═══ Text section ═══

OK, you know this had to happen, right? I mean me, sharing some thoughts about #metoo and sexual harrassment and Franken and Moore and the whole thing. Please feel free to skip this if it isn't your cup of tea, and return next time for our regular programming.
I have, as I'm sure many of you have, been watching and contemplating and contextualizing and trying to understand and processing how I feel about each of these revelations and their consequences or lack thereof, and wanting to write something about it, but haven't quite been sure where to start. It seems to me that there are so many threads that must be followed to come to even some sort of understanding of the whole fabric that, as it were, clothes this moment in history - which one to pick at first?
Having just spent a weekend at my annual conference (and there's a post in the queue about that), the American Anthropological Association's Annual Meetings, I've been thinking a lot about positionality. The idea there is that the various elements of my position - elements which are commonly thought of as identity, but which I would think of as being much more fluid and less stable than the noun "identity" suggests - have a significant relationship to my perspective on the world. They should, therefore, not be taken for granted; there is no objective or right or unmarked position from which anyone can stand and opine. So, it's perhaps worth coming right out and stating that I am: a European-American, cisgendered, straight, married, upper-middle-class, non-theist/animist, feminist, progressive woman who has two daughters and a PhD in the social sciences. And so much more, as you know (a knitter, a horse owner, a hiker, a reader, a friend - the list, as it does for all of us, goes on).

═══

◆ **Set problem A**: In the #metoo post, list the roles the writer gives in parentheses after "And so much more, as you know".
◆ **Set problem B**: Carry on writing the #metoo post from its last sentence, in the same voice.
The material from here on comes from a different source.

═══ Data provided ═══

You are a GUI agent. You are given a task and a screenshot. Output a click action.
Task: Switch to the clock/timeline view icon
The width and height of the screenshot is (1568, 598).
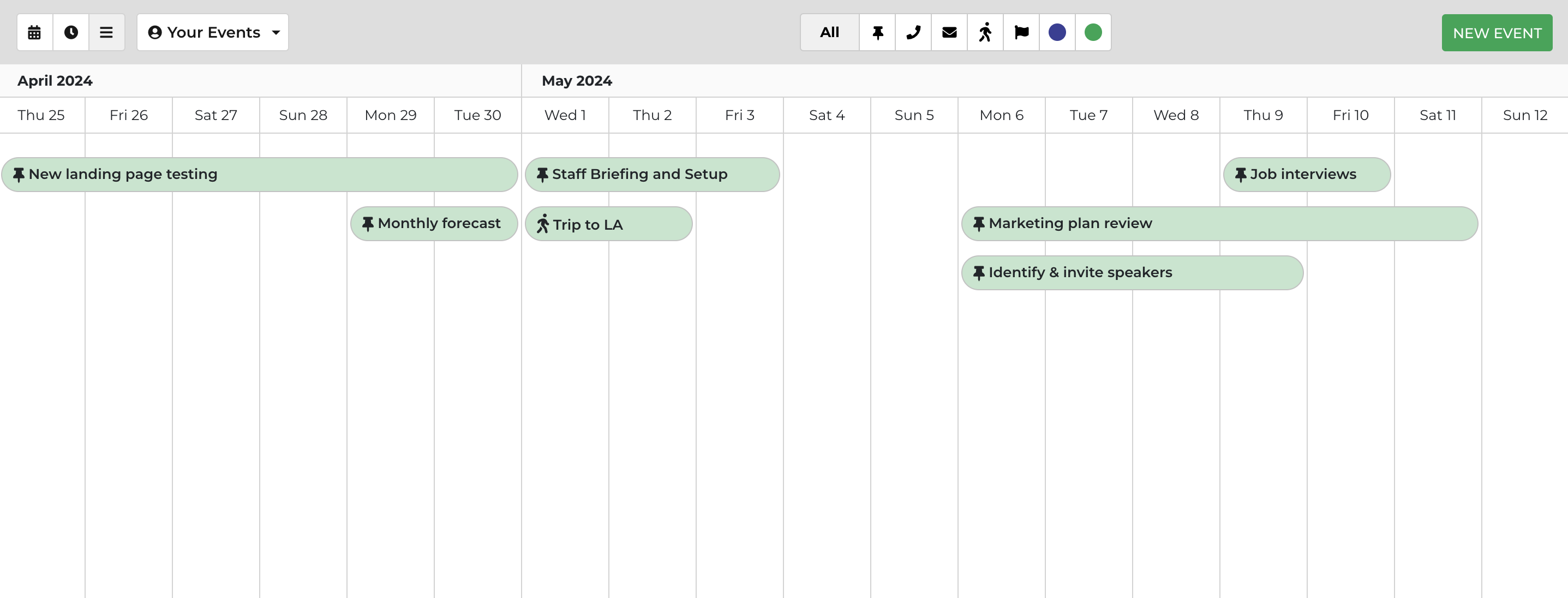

═══

◆ **Answer A**: a knitter, a horse owner, a hiker, a reader, a friend

◆ **Answer B**:
For the purposes of understanding my thoughts about sexual harrassment, the label "progressive" up there is perhaps the most relevant. To me, being a progressive is different from (although with some overlap) being a liberal, and means that I believe that we, as a society, can do better than we have in the past. Not by rejecting everything from the past part and parcel, but rather by learning from it, and reaching toward something better in the future. For me (and I wouldn't presume to think that this is how all progressives think), that means doing my best to create a world that resembles the Beloved Community discussed as early as the early 20th century (the philosopher Josiah Royce), although it is perhaps most associated with Dr. Martin Luther King, Jr. The way I tend to think of the beloved community is this: that when we look at other human beings, we see ourselves. As an animist, I actually would extend that to the planet as a whole, but that's a discussion for another day. By seeing ourselves, I do not mean, being like ourselves; I mean seeing them as full and complete human beings, with the same desires for respect and peace and safety and well-being that we have. Seeing here means holding all the complexity of another person with affection and acceptance. If we look at another person and see ourselves, surely we would not want them to suffer, to be lacking in the resources that they need to live a full life, to feel fundamentally that they are not cared for and respected? Love informs the beloved community, not power.
Power informs sexual harrassment, not love. Not only power, but a lens that views women as not-people, not-self - instead as available for the whims of men either because those men are in power or because they want to feel powerful. (I realize that men are also sexually harrassed by other men; however, for the moment, I am going to center the perspective of women for two reasons: one, that perspective so rarely takes center stage, and two, the vast majority of those who endure sexual harrassment and assault are women.)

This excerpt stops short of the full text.